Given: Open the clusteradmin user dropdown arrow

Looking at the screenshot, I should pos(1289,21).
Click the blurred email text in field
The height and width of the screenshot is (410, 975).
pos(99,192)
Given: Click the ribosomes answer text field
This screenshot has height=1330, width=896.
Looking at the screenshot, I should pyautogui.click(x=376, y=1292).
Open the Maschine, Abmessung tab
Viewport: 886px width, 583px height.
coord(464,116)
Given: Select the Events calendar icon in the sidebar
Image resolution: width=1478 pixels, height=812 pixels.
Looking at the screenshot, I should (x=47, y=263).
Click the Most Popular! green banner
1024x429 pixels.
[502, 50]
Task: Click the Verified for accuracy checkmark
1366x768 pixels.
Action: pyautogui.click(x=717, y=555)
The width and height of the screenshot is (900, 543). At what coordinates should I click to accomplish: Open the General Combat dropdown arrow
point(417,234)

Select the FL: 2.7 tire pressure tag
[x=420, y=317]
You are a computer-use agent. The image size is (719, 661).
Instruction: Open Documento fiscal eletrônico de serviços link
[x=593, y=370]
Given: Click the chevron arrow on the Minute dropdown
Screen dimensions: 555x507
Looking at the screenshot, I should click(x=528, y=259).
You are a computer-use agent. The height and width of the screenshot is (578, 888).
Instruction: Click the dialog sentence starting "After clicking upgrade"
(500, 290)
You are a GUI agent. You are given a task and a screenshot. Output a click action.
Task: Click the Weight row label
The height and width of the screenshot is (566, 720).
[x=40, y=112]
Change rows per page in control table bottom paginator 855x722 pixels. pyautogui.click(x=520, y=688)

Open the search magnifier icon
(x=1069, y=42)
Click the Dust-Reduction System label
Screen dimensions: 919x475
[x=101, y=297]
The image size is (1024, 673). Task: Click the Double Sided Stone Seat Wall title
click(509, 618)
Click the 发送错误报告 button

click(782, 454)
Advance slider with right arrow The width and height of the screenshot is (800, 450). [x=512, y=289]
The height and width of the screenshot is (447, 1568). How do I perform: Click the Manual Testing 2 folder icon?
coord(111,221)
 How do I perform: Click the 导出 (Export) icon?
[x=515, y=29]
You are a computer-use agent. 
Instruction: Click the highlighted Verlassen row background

——

### Short task:
Could you reproduce the part of the material that opens with the line containing "Open the search magnifier icon" and closes with the line containing "coord(111,221)", both lines included, keeping every request line as it is and offsetting each coordinate in the answers by 135?

### Response for this exercise:
Open the search magnifier icon
(x=1204, y=177)
Click the Dust-Reduction System label
Screen dimensions: 919x475
[x=236, y=432]
The image size is (1024, 673). Task: Click the Double Sided Stone Seat Wall title
click(644, 753)
Click the 发送错误报告 button

click(917, 589)
Advance slider with right arrow The width and height of the screenshot is (800, 450). [x=647, y=424]
The height and width of the screenshot is (447, 1568). How do I perform: Click the Manual Testing 2 folder icon?
coord(246,356)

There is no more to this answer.